In a secret image sharing scheme, what are the advantages of Galois field $\mathrm{GF}(p^m)$ over finite field $F_p$?

Shamir's Secret Sharing Scheme uses arithmetic in a finite field of prime order. In a secret image sharing scheme, what are the advantages of Galois field $$\mathrm{GF}(p^m)$$ over finite field $$F_p$$?

• Welcome to crypto.SE. Exactly how is the question's "secret image sharing scheme" different from a "secret sharing scheme"? Perhaps equivalently, what does "image" mean here? Is that its meaning in math/crypto, or does it stand for data representing a graphic? In the later case, consider hybrid encryption.
– fgrieu
Jun 13 '20 at 15:22

In a secret image sharing scheme, what are the advantages of Galois field $$\mathrm{GF}(p^m)$$ over finite field $$F_p$$?

Well, Shamir Secret Sharing works over any finite field $$GF(p^m)$$, where $$p$$ is any prime, and $$m$$ is any integer $$m \ge 1$$ (N.B. the finite field $$GF(p)$$ (with $$m=1$$) is another name for $$F_p$$). Any selection of $$p$$ and $$m$$ is perfectly secure (assuming we select the polynomial randomly; this is a practical concern, but doesn't really depend on $$p$$ and $$m$$), with the only provisos is that the number of shares we can distribute is limited to $$p^m-1$$, and the value of the shared secret $$s$$ is in the range $$[0, p^m)$$.

So, any $$p^m$$ that is sufficiently large will work and meets the security goals; we then turn to practical considerations.

One strong practical consideration is the size of the shares. Each share is a value in the range $$[0, p^m)$$, for $$p=2$$, this can be conveniently expressed as $$m$$ bits; for $$p>2$$, this is a bit larger. This is not a huge difference; however it is generally viewed the only other practical difference, which is the familiarity we might have with math in $$F_p$$.

Here is one slightly contrived example to high-light the difference: suppose that we want to share a secret, and we have decided to split up the secret into bytes, and share each byte separately (if each polynomial is selected independently, this is fine). And, we do not have any need to generate more than 255 shares. In this scenario, we have two obvious options; we could use $$GF(257)$$; that makes the math fairly easy; however because each share is a value between 0 and 256, it doesn't fit into a byte; hence the obvious way to encode shares would be twice as long as the original secret. The other option would be to use $$GF(256)$$; the math is less obvious (however, with log and antilog tables, it isn't that bad), and each share turns out to be exactly as long as the original secret.

• Addition; the question mentions "image". A possible interpretation is that the aim is to share a picture file.

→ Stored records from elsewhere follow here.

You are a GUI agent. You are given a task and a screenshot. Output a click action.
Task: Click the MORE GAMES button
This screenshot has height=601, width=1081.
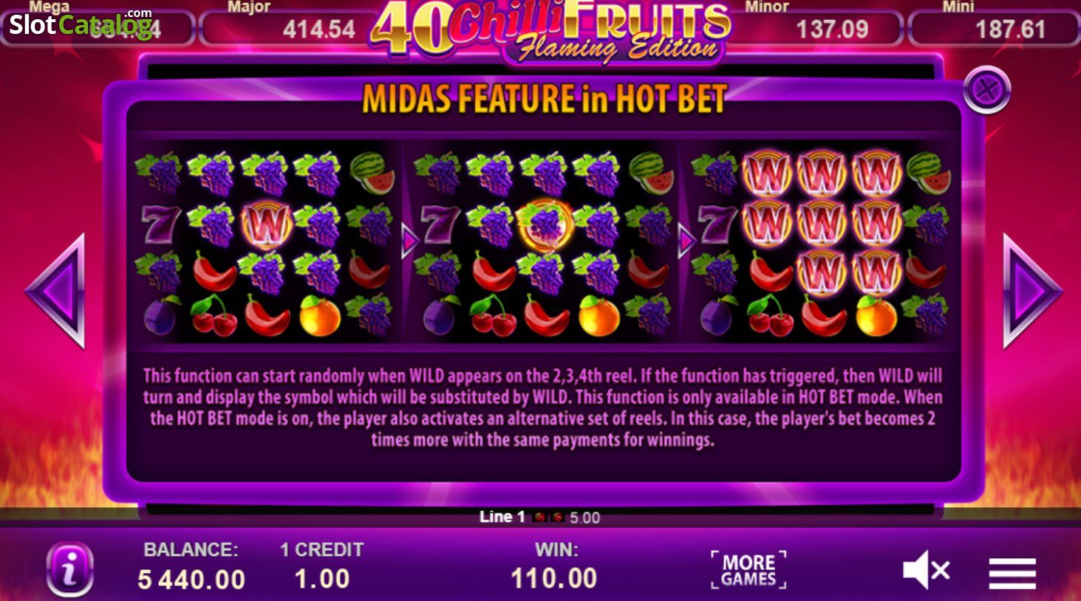pyautogui.click(x=748, y=570)
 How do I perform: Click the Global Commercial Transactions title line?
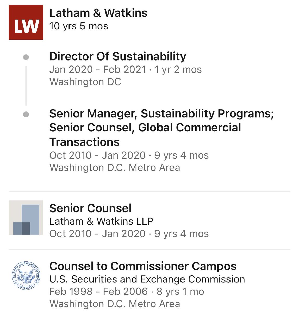tap(145, 128)

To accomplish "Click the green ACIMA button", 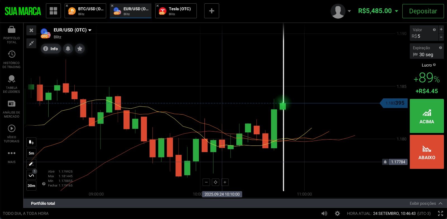I will click(x=427, y=116).
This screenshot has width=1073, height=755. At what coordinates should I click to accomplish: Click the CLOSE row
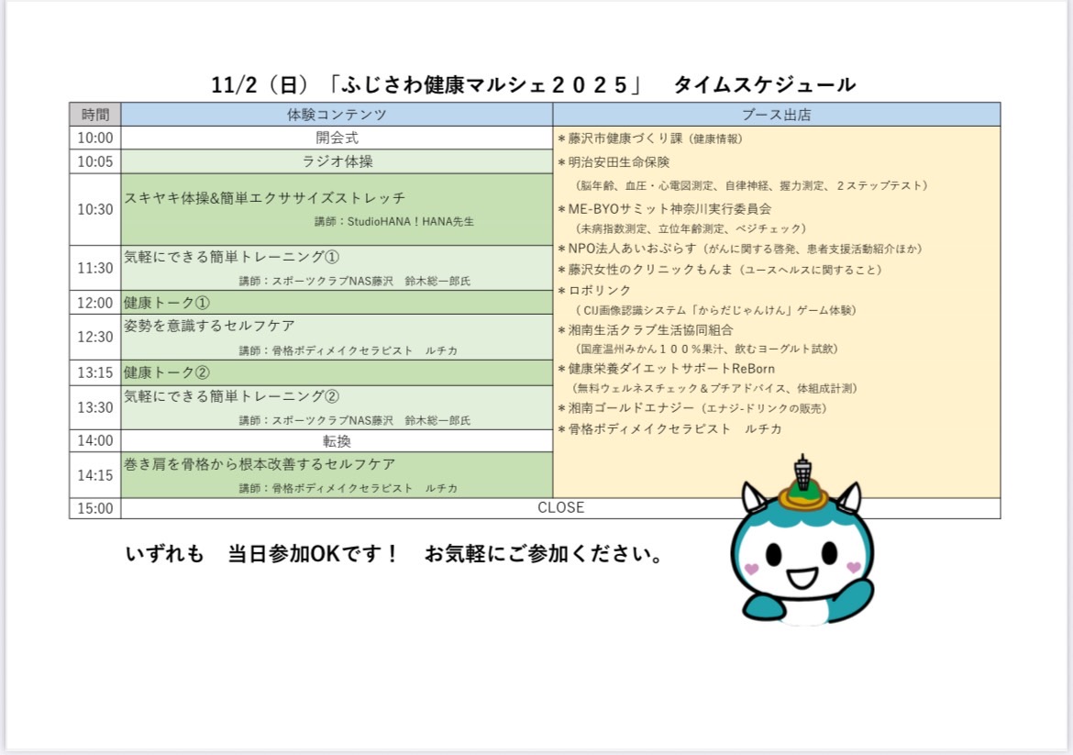[x=560, y=507]
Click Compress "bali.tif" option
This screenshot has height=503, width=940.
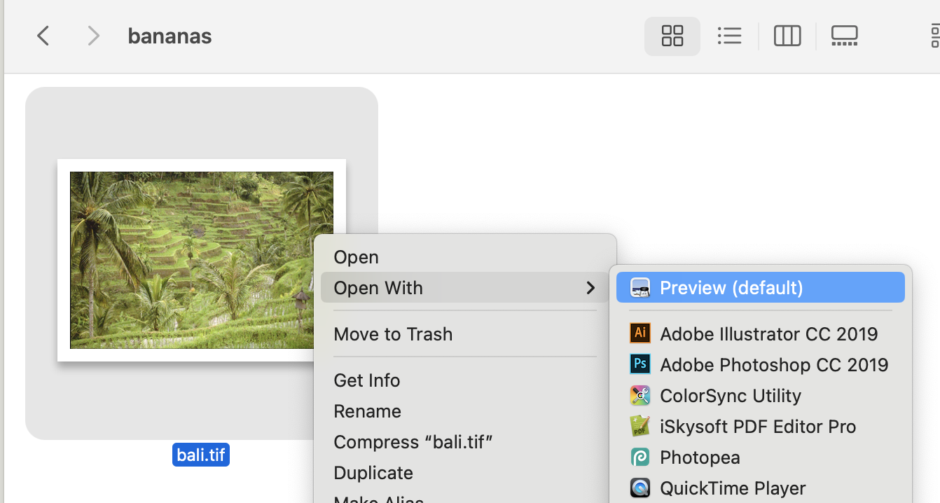pos(413,442)
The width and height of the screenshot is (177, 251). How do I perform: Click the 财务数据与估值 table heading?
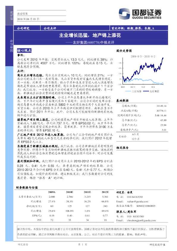[x=27, y=188]
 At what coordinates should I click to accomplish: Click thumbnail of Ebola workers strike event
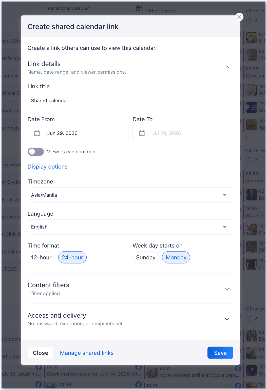click(152, 372)
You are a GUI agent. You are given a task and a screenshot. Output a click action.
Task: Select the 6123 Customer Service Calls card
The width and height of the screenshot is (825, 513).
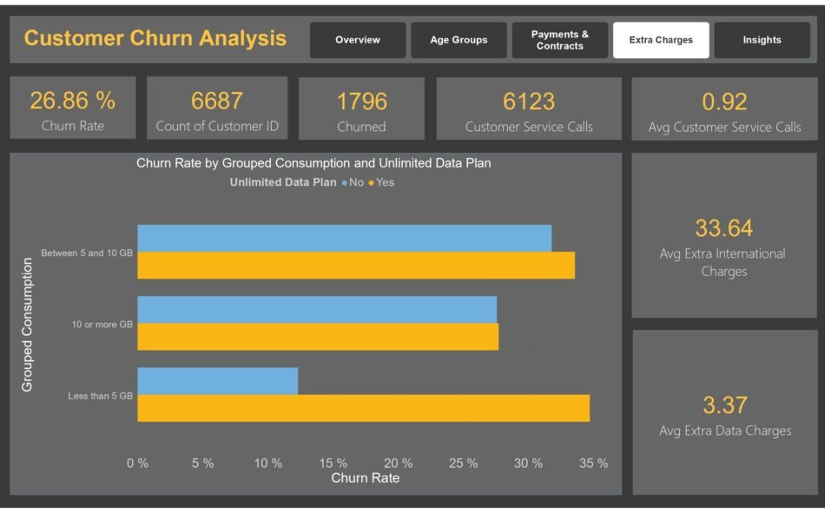pos(529,109)
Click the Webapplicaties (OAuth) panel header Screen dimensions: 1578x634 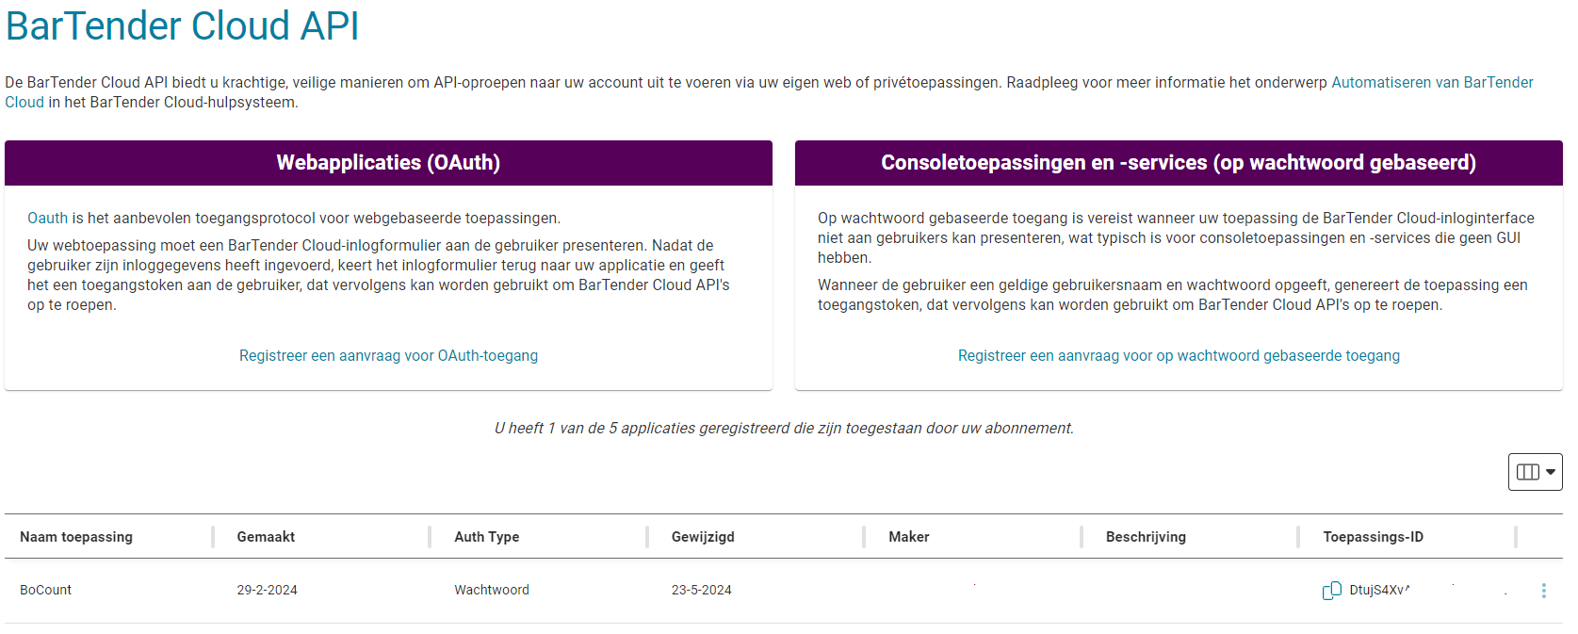(x=388, y=163)
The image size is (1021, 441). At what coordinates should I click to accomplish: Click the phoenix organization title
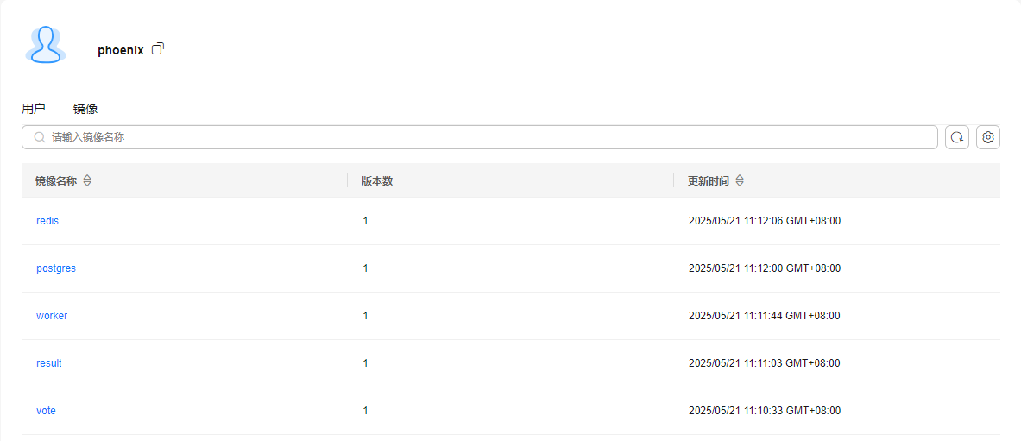(x=121, y=50)
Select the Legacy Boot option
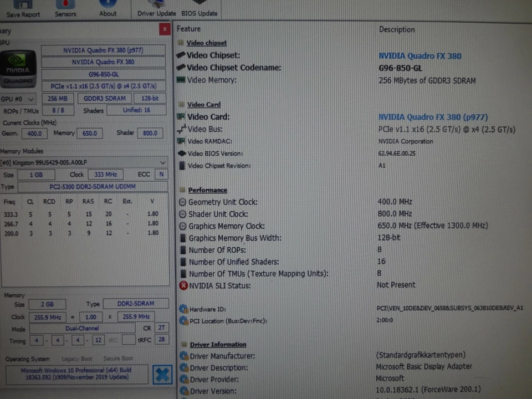The height and width of the screenshot is (399, 532). tap(77, 359)
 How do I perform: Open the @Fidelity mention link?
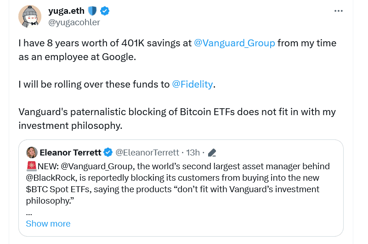[192, 84]
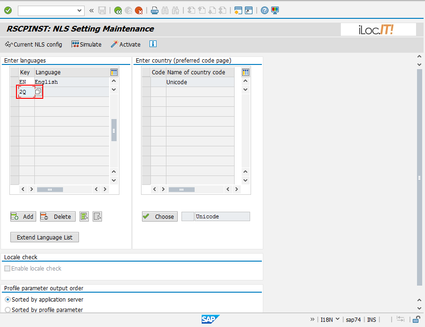Click the Unicode country code input field
The height and width of the screenshot is (327, 425).
222,216
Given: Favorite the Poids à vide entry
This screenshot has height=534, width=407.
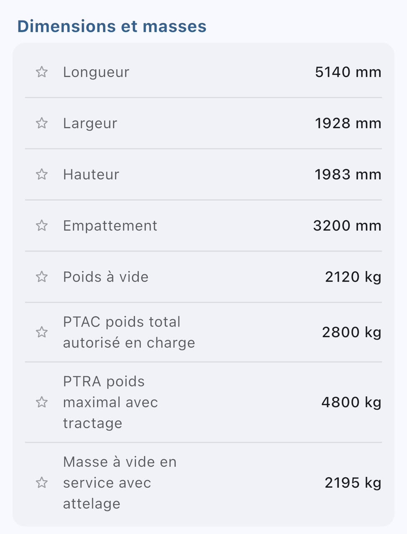Looking at the screenshot, I should click(x=42, y=277).
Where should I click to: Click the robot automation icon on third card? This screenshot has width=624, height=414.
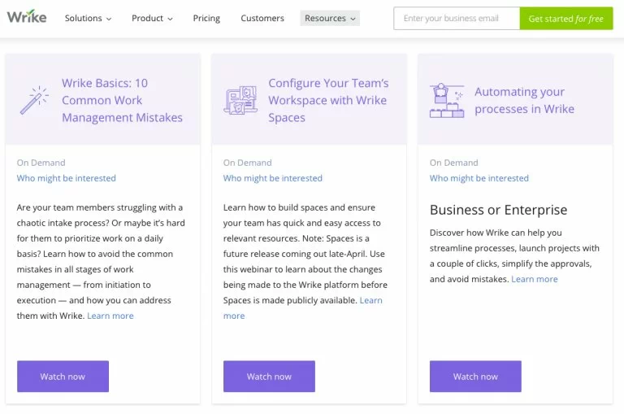coord(446,100)
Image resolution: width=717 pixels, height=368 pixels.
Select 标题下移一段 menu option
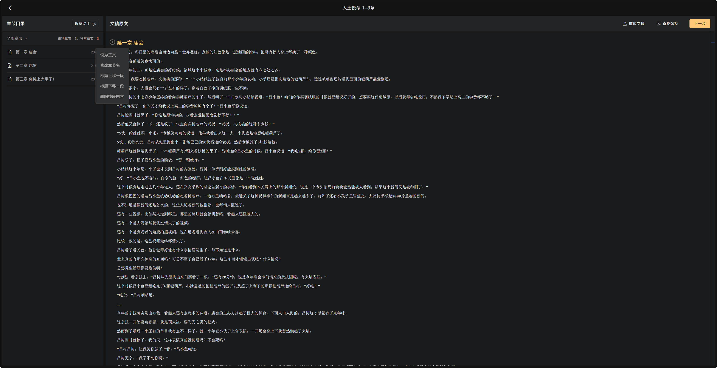(x=112, y=86)
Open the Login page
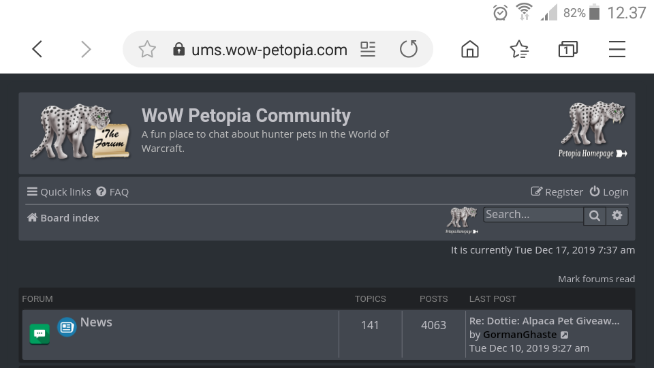Screen dimensions: 654x368 pos(608,192)
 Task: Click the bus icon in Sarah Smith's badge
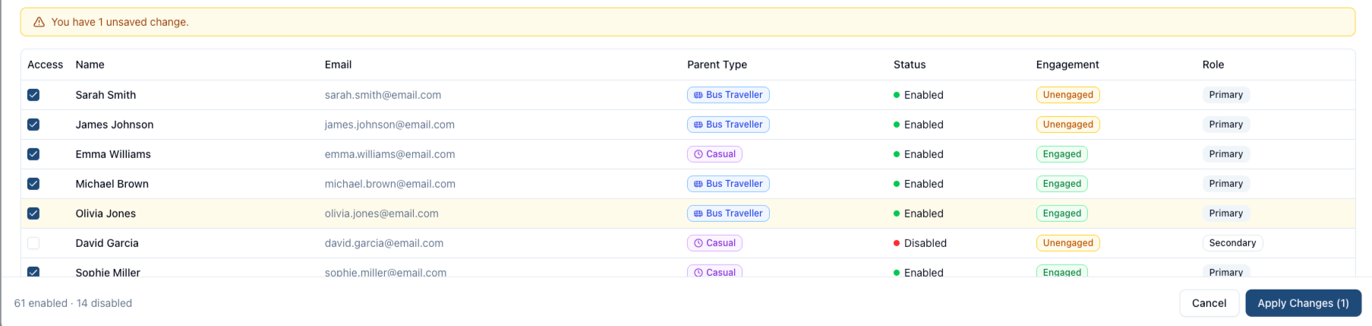click(698, 95)
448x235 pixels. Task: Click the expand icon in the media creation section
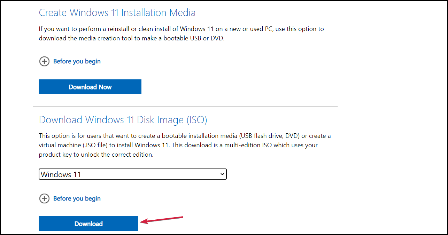(x=44, y=61)
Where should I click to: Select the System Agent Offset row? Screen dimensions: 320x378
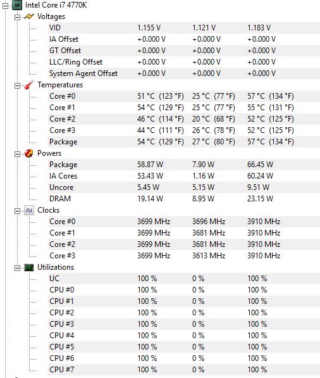pos(184,73)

Say it requires $b$ bytes of storage. One option is to directly make the image the shared secret, by working in $\mathrm{GF}(2^m)$ with $m=8\,b$. Another option is to share each byte individually by working in $\mathrm{GF}(2^8)$. Yet another option is to share a (say) 256-bit key by one of these methods, and use that key to encipher the image (e.g. per chacha-poly1305 or AES-GCM-SIV), with the ciphertext common to all shares.
– fgrieu
Jun 14 '20 at 8:36